Gallaher launched the recall effort last year almost two months after one of his companies agreed to pay $ 500,000 to settle a lawsuit filed by local and state prosecutors over the abandonment of 100 frail and elderly residents of two Oakmont Senior Living care homes in Fountaingrove in 2017 Tubbs fire raged. The elderly escaped with the help of family, friends and first responders. One of the houses burned down.

The recall effort also came less than a week after Ravitch announced she would not be running for a fourth term in 2022.

Ravitch and her campaign privately expressed confidence that she would resist Gallaher’s political strike. Yet when the first results of Tuesday’s election were released, it sparked a wave of stunned cries, screams and victorious punches from his group of supporters gathered at the Teamsters union hall in Santa Rosa.

The surprise came from the relevance of the figures. With nearly half of the votes expected, the recall campaign was beaten, overtaken at a rate of five votes to one.
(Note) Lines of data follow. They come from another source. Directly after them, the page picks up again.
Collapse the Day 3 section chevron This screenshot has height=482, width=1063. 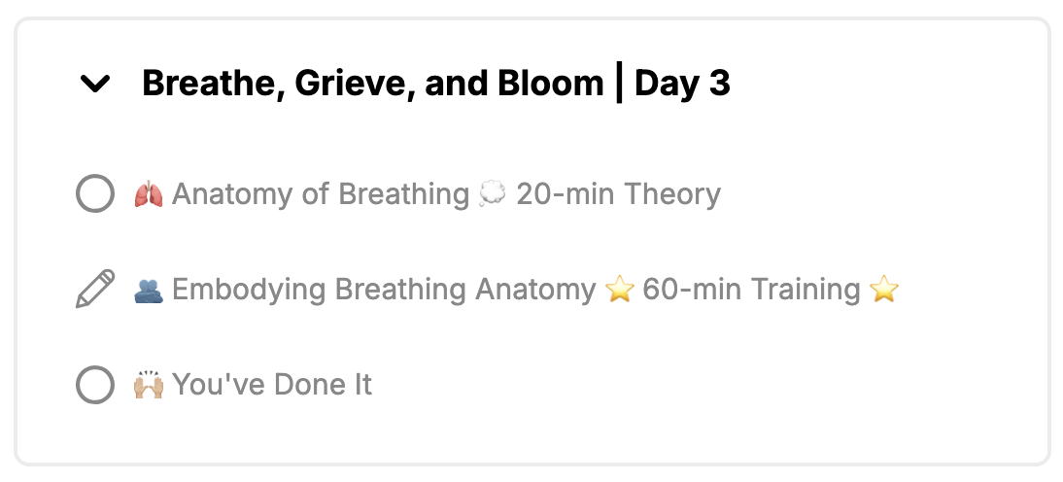(95, 84)
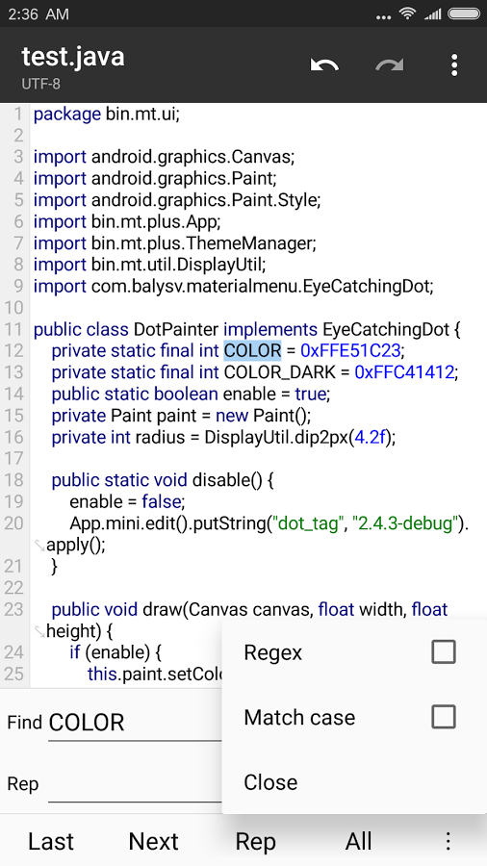The height and width of the screenshot is (866, 487).
Task: Tap the All replace button
Action: point(358,842)
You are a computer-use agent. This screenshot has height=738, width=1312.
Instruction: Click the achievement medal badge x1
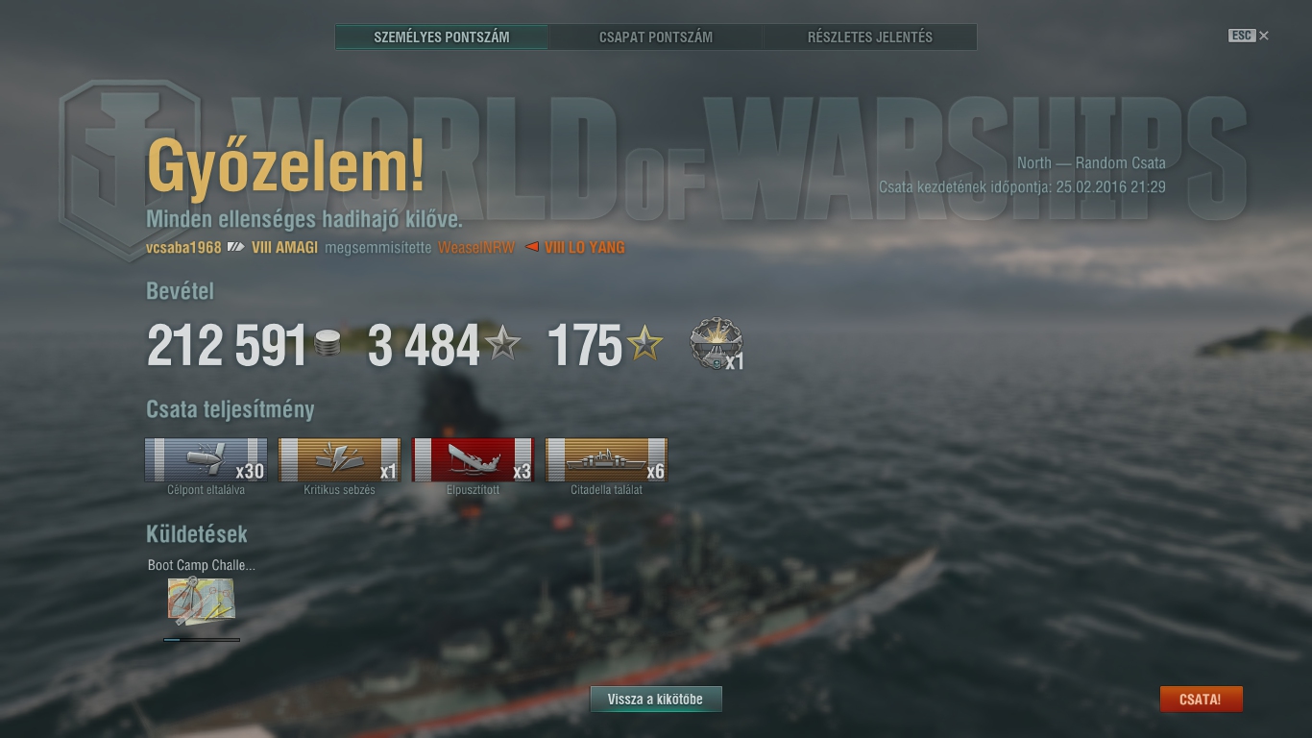click(716, 344)
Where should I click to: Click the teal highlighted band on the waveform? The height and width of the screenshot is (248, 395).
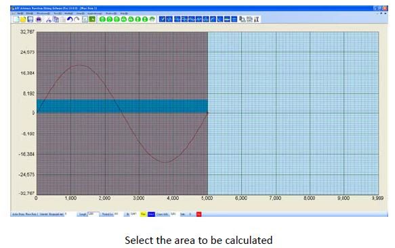[122, 106]
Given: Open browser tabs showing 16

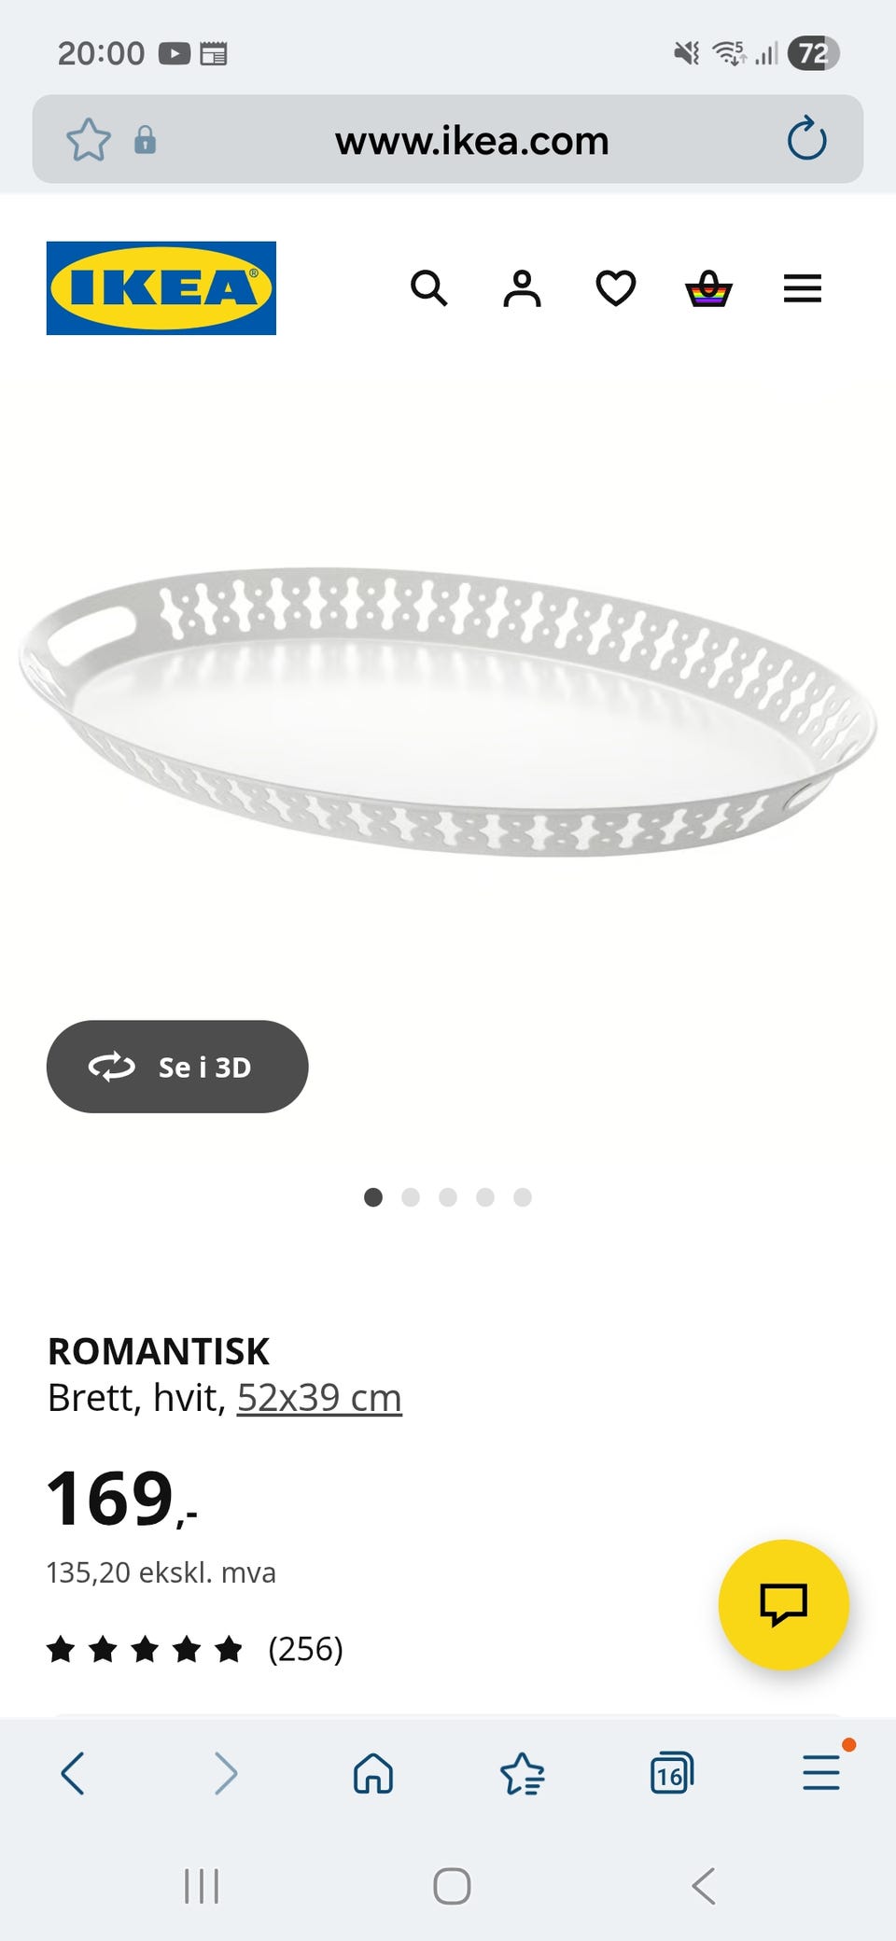Looking at the screenshot, I should click(x=672, y=1773).
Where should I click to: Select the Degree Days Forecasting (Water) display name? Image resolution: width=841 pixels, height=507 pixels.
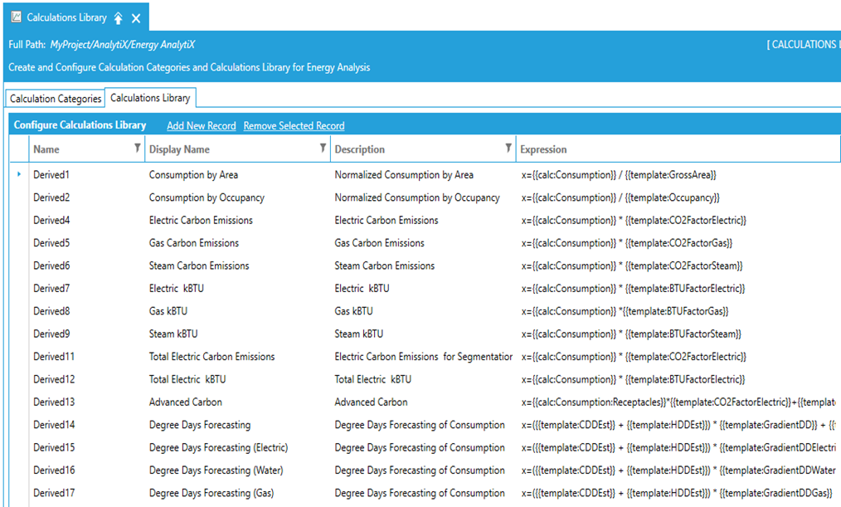coord(214,470)

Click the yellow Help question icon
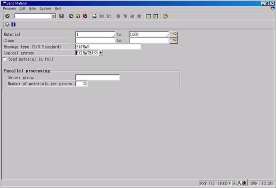click(x=165, y=16)
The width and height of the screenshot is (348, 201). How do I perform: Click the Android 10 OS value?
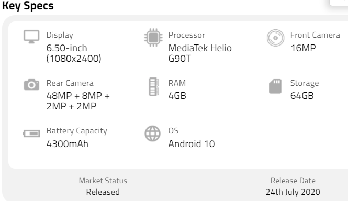point(192,144)
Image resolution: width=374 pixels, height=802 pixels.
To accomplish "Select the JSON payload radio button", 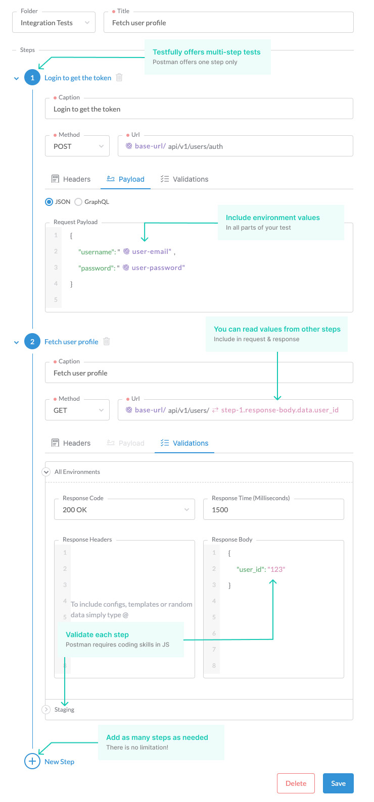I will (49, 202).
All ridings with in-person votes have since been reported, but Voters Registrar Deva Proto said his employees are still reviewing ballots received on Tuesday, and others in the mail this week. She expects the turnout to reach 70% and may have updates by the end of the week.

Additional ballots should not change the outcome of the DA recall.

Gallaher could not be reached for comment on Wednesday. His wife, Cindy, who has sometimes served as the family spokesperson, declined to comment on the election and what the loss means for the family.

Those responsible for the recall campaign declined to comment on Tuesday evening beyond a written statement extolling the importance of elected officials’ accountability.

“We are proud of the campaign we have waged and the long-term impacts this movement will have on the accountability and transparency of Sonoma County politics, regardless of the outcome of the recall,” the statement read. unsigned.

Together, Gallaher and his daughter Molly Flater, an executive at the family development business, have spent more than $ 3.5 million on two elections in the past two years, according to campaign finance records. Flater said he spent $ 1.8 million to defeat a 2020 measure that sought an early renewal of the quarter-cent sales tax that supports SMART, North Bay’s passenger rail system.

The recall campaign targeting Ravitch was the most expensive of its kind in Sonoma County history. The recall election itself was also exceptionally rare – the first targeting a county elected official since the late 1970s.

Ravitch said Gallaher concocted the recall campaign to avenge his office’s lawsuits in the Tubbs fire case and damage his reputation in the community. Gallaher’s campaign targeted Ravitch’s brother by falsely insinuating that she intervened on his behalf after he was sued in Napa County for a fatal car crash in 2015 that killed his best friend.